The Struggle For the Episcopal Church
- play show:
Date: 26 January 2007
The Episcopal Split: From Both Sides
Rev. Rick Wright, Assistant Rector of The Falls Church in Falls Church, VA, whose congregation has voted to secede from the Episcopal Church/USA
Rev. John Ohmer, Rector of St. James Episcopal Church in Leesburg, VA, whose congregation has wrestled with many of the same issues, but remains a part of the Episcopal Church
In this conversation, Rev. Rick Wright laid out what he sees as a broadly conceived set of theological issues that led eleven local congregation to secede from the Episcopal Church/USA. These include: the nature of Christianity as a “revealed” faith, the authority of the Bible, and the role of Jesus Christ as the sole savior of the world. He agreed that the consecration of Bishop Gene Robinson, an openly gay bishop in New Hampshire, was important in this process of theological questioning. But he said that his congregation was more troubled by what he regards as the inadequate response of the U.S. Episcopal Convention in to the requests of the Anglican Communion in this matter.

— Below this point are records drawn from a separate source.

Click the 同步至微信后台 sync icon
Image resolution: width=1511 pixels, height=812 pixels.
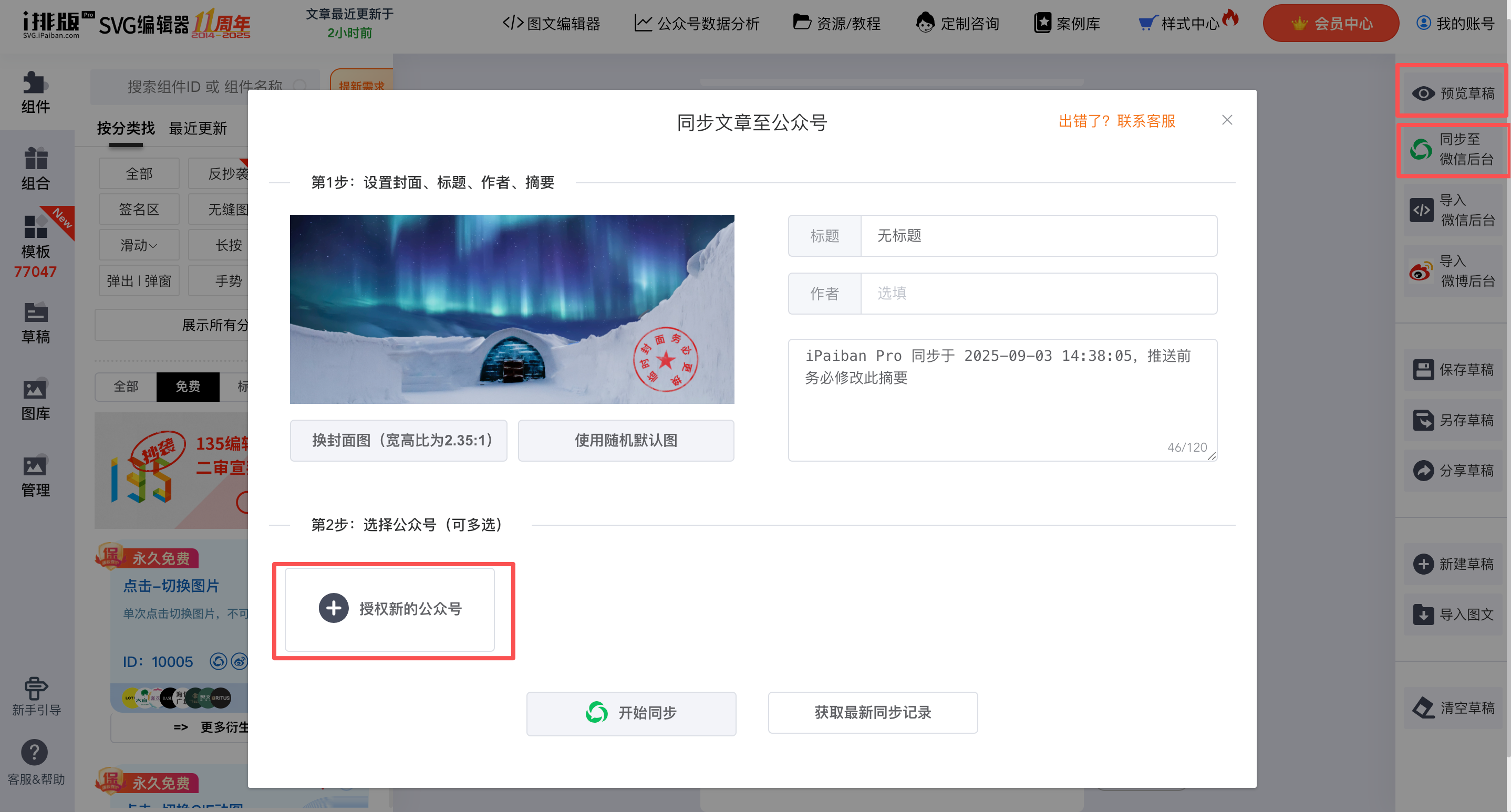pyautogui.click(x=1421, y=150)
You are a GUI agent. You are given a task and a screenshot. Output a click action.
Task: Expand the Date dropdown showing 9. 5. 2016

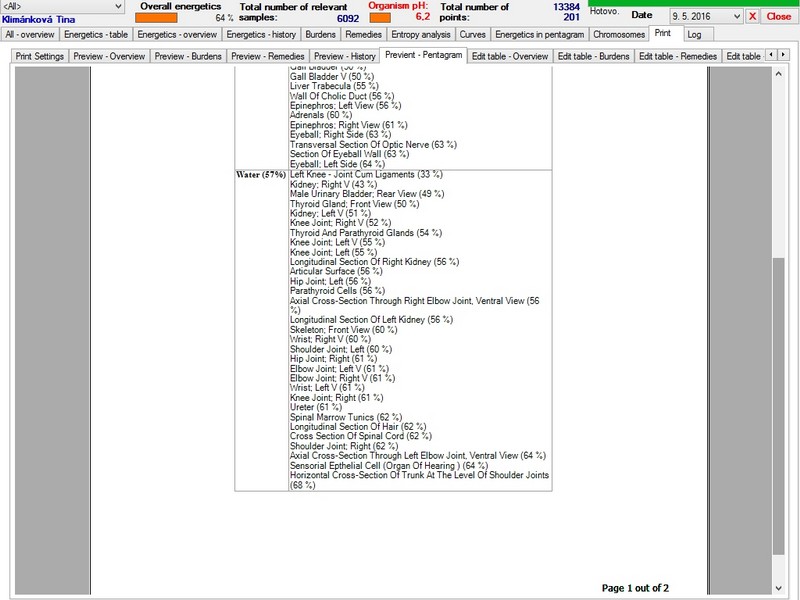click(706, 16)
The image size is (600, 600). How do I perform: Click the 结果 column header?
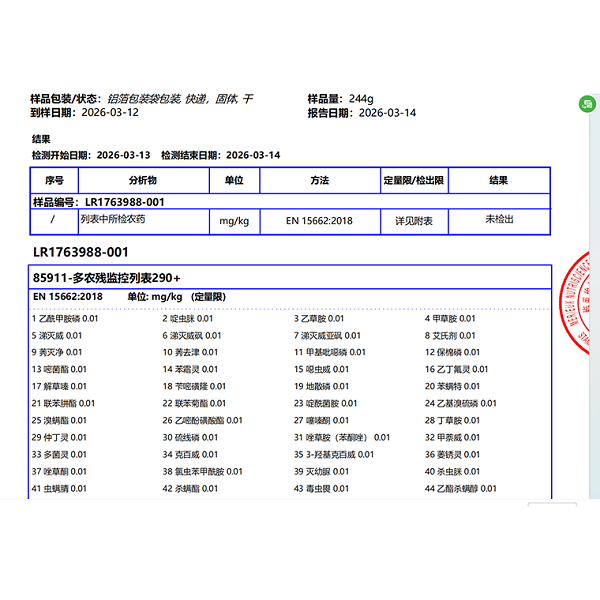[x=498, y=181]
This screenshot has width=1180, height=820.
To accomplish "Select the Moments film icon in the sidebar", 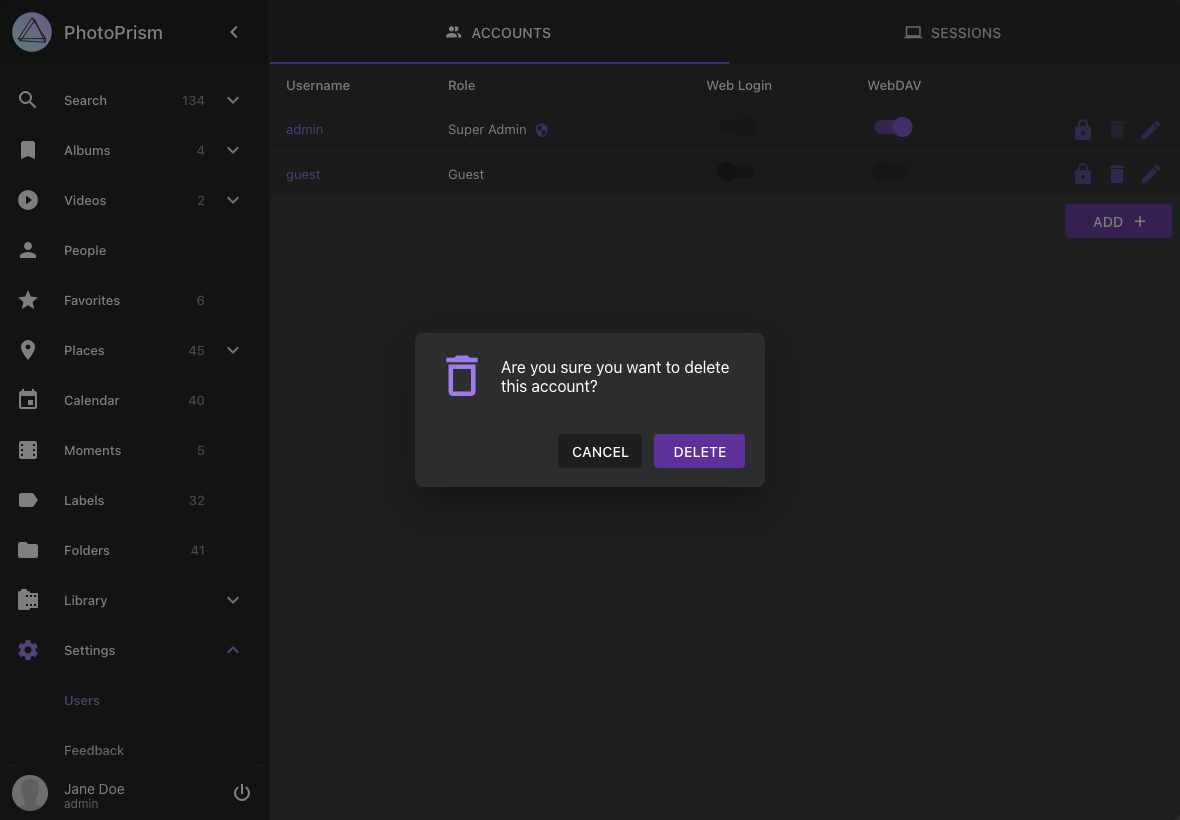I will pyautogui.click(x=28, y=450).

Rev. John Ohmer focused on the consecration of a gay bishop, and the election of Bishop Katharine Jefferts Schori as the first woman Presiding Bishop of the Episcopal Church, as the key issues precipitating the split. And although he said there was some “squishy” theology in part of the Episcopal Church, he said that any contention that his church, or most of the Episcopal world, were not orthodox Christians, was simply not true. It was painting with too broad a brush.
Rev. Wright said that some of the eleven seceding churches had had women clergy, but he acknowledged that the elevation of a woman as presiding bishop was problematic for some. But he maintained that gay issues and women’s issues were not at the core of the struggle.
After initial theological wrestling, Revs. Ohmer and Wright discussed the issues stemming from the seceding churches’ association with Nigeria, the interaction of theology and culture, and the issues swirling around who owns the church properties of the eleven churches.
Both see this struggle as ongoing, with national and international implications.
The Challenges of Keeping Kosher in Today’s World
Nigel Savage, founder and director of Hazon, a Jewish environmental education organization
Anna Stevenson, “Jews, Food & Contemporary Life” Curriculum Project Manager
Living and eating Kosher is a hard issue for Jews in our society. Kosher literally means “fit:” fit for consumption, fit for a lifestyle rooted in faith, history and family. Today’s environmentalism, for example, heightens our awareness of what we eat and how we make food and life choices. Nigel Savage and Anna Stephenson of Hazon, a Jewish environmental education group in New York, are working to answer some of the contemporary questions about Jewish lifestyle in a new educational workbook for youth and young adults.
Nigel Savage, who was a participant in our April 2006 Conversation on the Common Good about lifestyle and materialism, is a former banker who found a place for an environmentalist’s insight in the burgeoning Jewish Renewal movement and has earned a place at the table for his efforts – and brought a movable feast with him!
In the interview, Nigel and Anna discuss ways that kosher law is being upended or overridden by the availability of so many different foods and tastes, and by new ethical considerations. A kosher slaughterhouse, for example, may keep all the rules for meat, but the very sight of it can drive some Jews to a vegetarian ethic. Soy-based “bacon” may be kosher, but is it OK, with all its preservatives?
Hazon’s new blog on Jewish food and lifestyle, The Jew and the Carrot, is online at http://www.jcarrot.org. Thanks to the website that helped us find this piece: http://www.jewschool.com. Both sites are useful and worth checking out.
The Interfaith Movement to Cancel the Debts of Poor Nations in 2007: a Sabbath Year
Alexander D. Baumgarten, a member of the Board of Jubilee USA, the leader of international policy advocacy for the Episcopal Church, and the co-author of God’s Mission in the World: An Ecumenical Study Guide on Global Poverty and the Millennium Development Goals.
Hundreds of faith-based groups are part of a movement to cancel the debts of the poor nations of the earth. Alexander D. Baumgarten said that many of these debts were accrued in unjust ways, and now the poor of many nations are faced with paying them back, and they have no means to do so. He noted that the Jubilee campaign in the year 2000 produced some debt cancellations, and that these work. Many nations, such as Tanzania, Uganda and Mozambique, have been able to devote real resources to alleviating poverty, rather than paying off debts.
In 2007, a Sabbath Year, he said that the movement will organize and lobby legislators to provide debt relief to 65+ nations that have still not experienced debt cancellation.